Шрифт:
Интервал:
Закладка:
Поверьте мне, люди смогут принять правильное решение и смогут осуществить его!
— Признаться, я потому и стремлюсь перейти через линию огня, чтобы получить хоть небольшую дозу настоящего социального оптимизма, — горячо проговорил Генрих. — Вы правы: это необходимо для того, чтобы жить. И еще больше для того, чтобы продолжать свою работу без кровоподтеков в сердце. Но поймите меня правильно — я перехожу этот рубикон не с какими-либо шпионскими или полушпионскими целями. Я далек от того, чтобы указывать объекты для ваших бомбардировщиков или сообщать какие-либо секретные сведения. Да я и не готовился к этому и совсем не располагаю данными подобного рода. Я иду к вам именно для того, чтобы понять, где выход.
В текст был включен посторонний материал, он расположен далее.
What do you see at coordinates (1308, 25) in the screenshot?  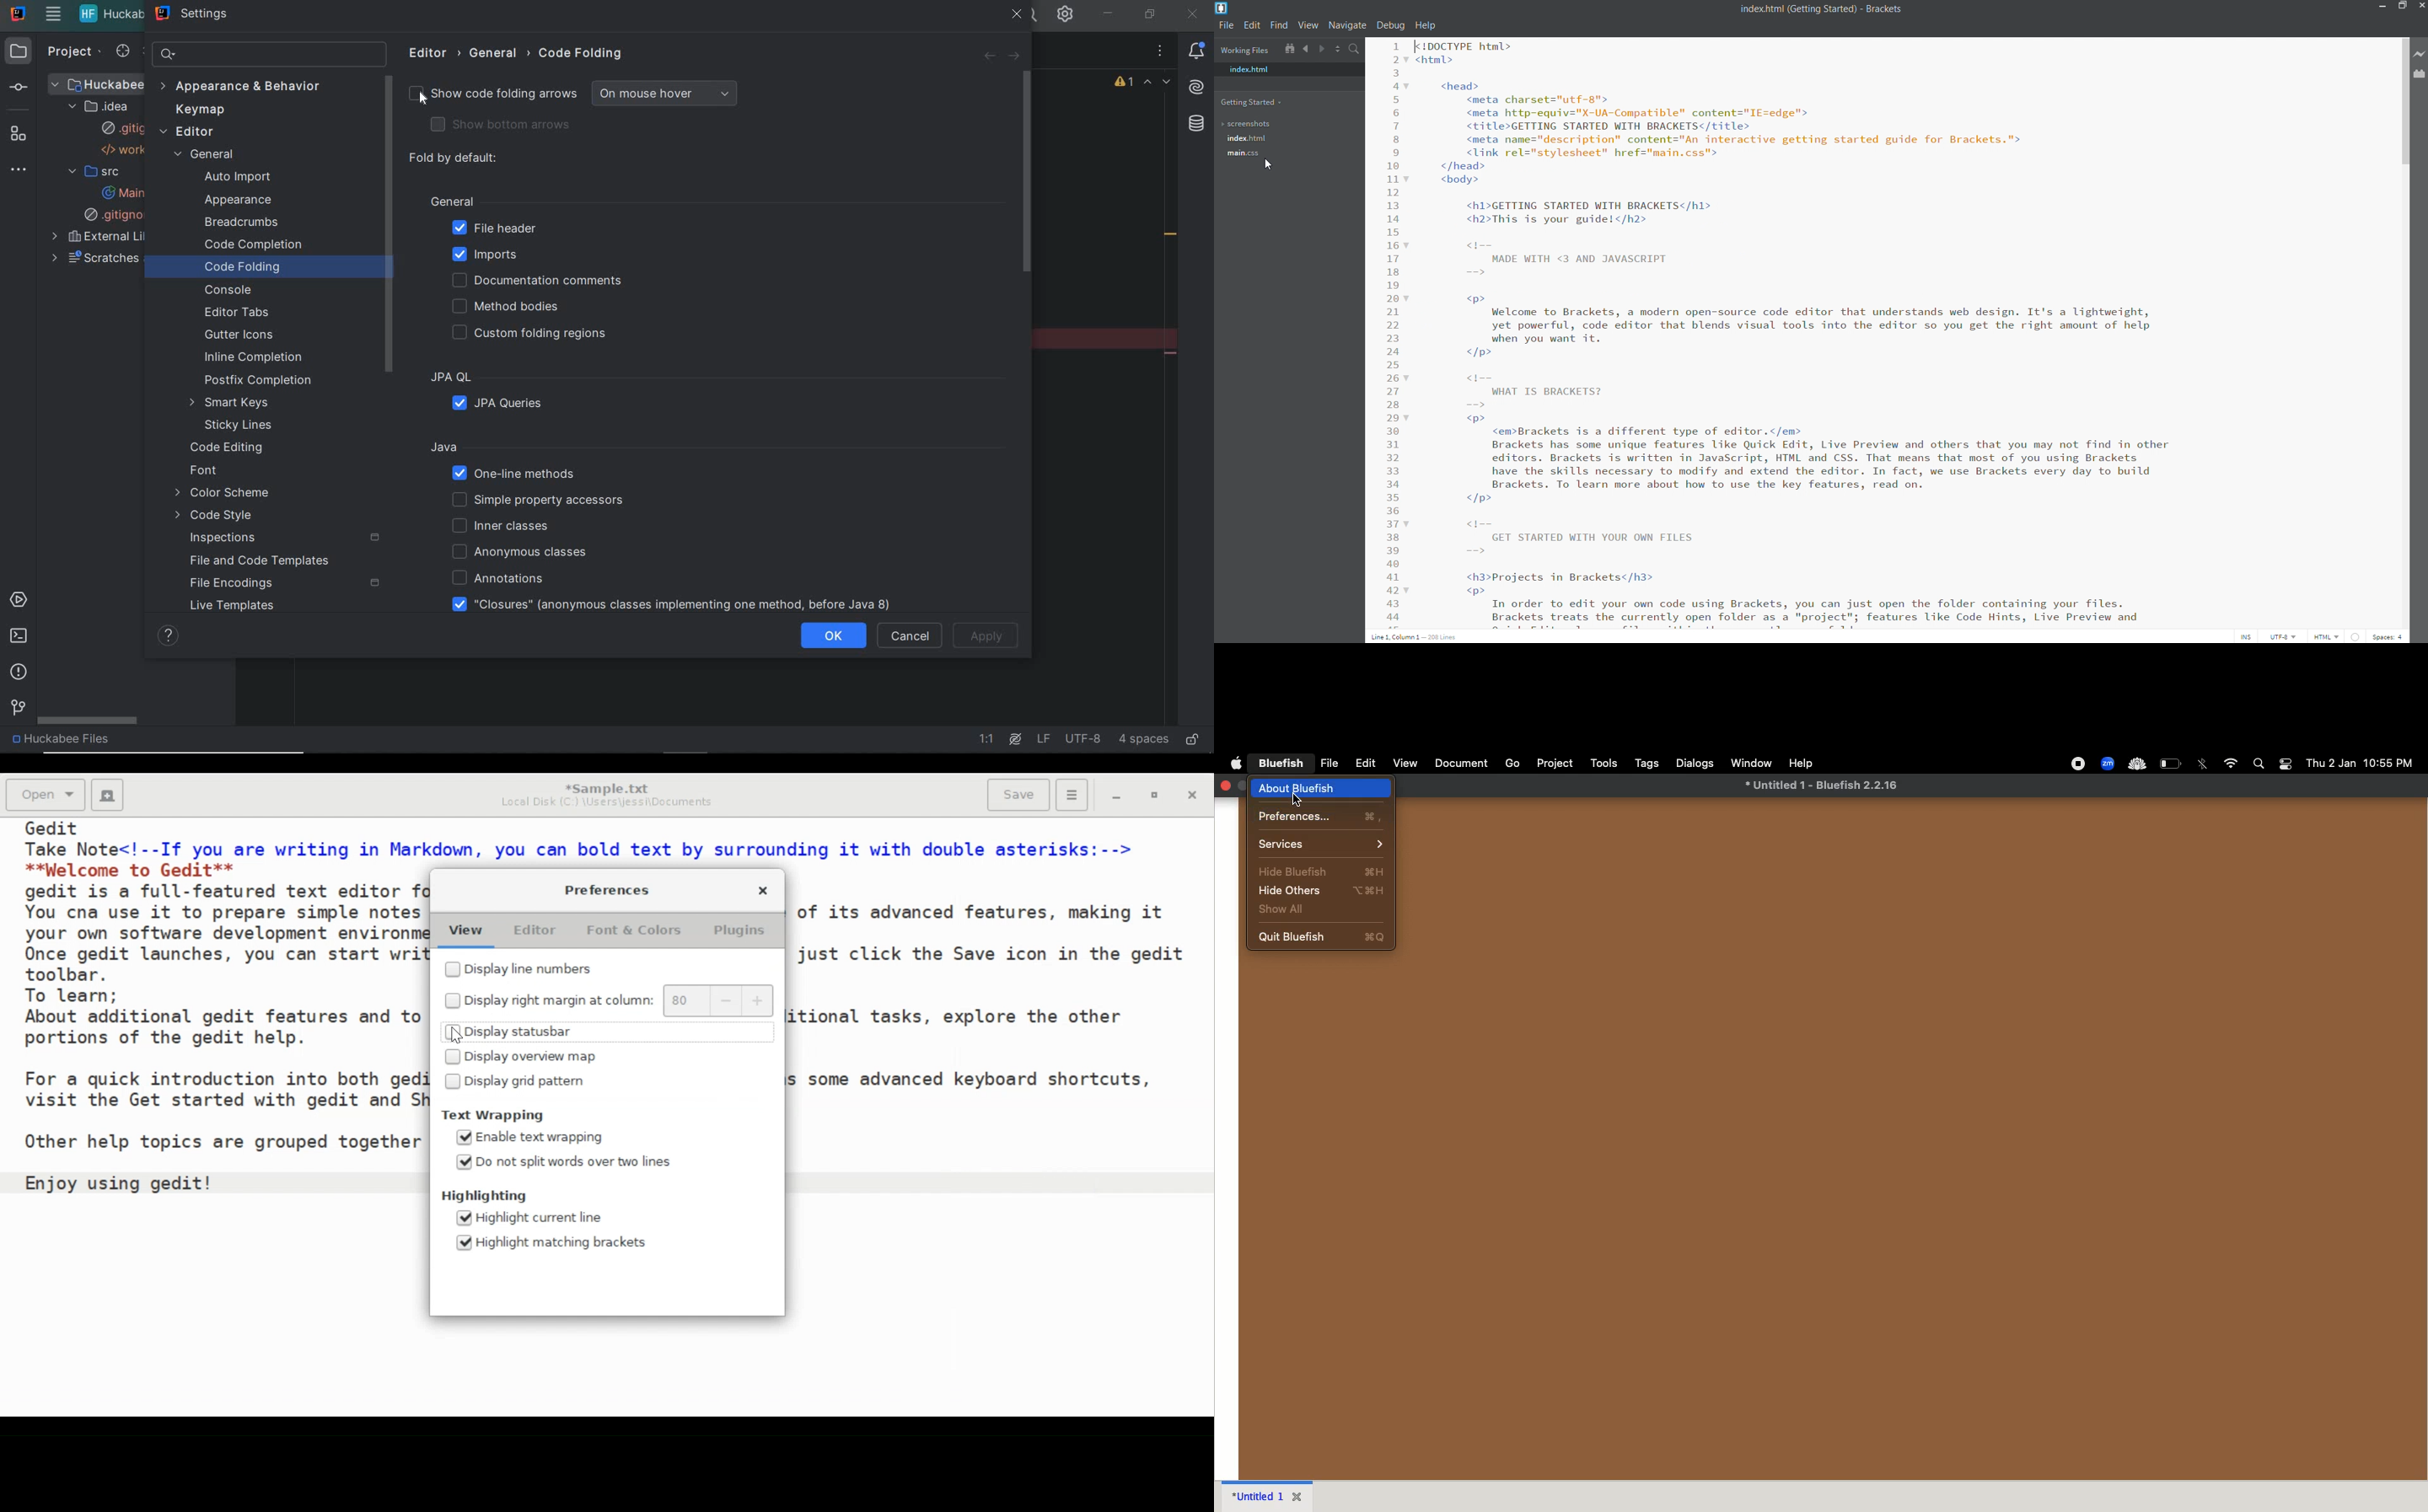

— И правильно делаете! — воскликнул доктор. — Я думаю, что вам не надо останавливаться на полпути, несмотря на тяжесть создавшегося положения. По вашим немецким сводкам, армия Гитлера вот-вот захватит важнейшие центры Советской страны, Ленинград уже окружен, судьба Москвы также считается предрешенной. Я готов был прийти в отчаяние. Но ведь стоит обратить внимание и на такой факт: наша огромная страна не дала еще ни одного по-настоящему мощного сражения. Значит, это еще впереди, и, стало быть, говорить о нашем поражении еще нельзя, несмотря на все кажущиеся признаки.
Лейтенант быстро встал и заходил по небольшому пространству между окном и дверью.
— Вы сообщили, что мне угрожает опасность, — внезапно спросил он. — Откуда она? Что вы об этом знаете?
— Я не ручаюсь, но мне кажется, что вас уже разыскивают, — хмуро ответил доктор. — Какие-то люди вскрывали могилу на школьном дворе, которую я считал вашей могилой. Кстати, Мне до сих пор неизвестно ваше настоящее имя. Судя по запискам, вас зовут Генрих Клемме, но вот этот плакат…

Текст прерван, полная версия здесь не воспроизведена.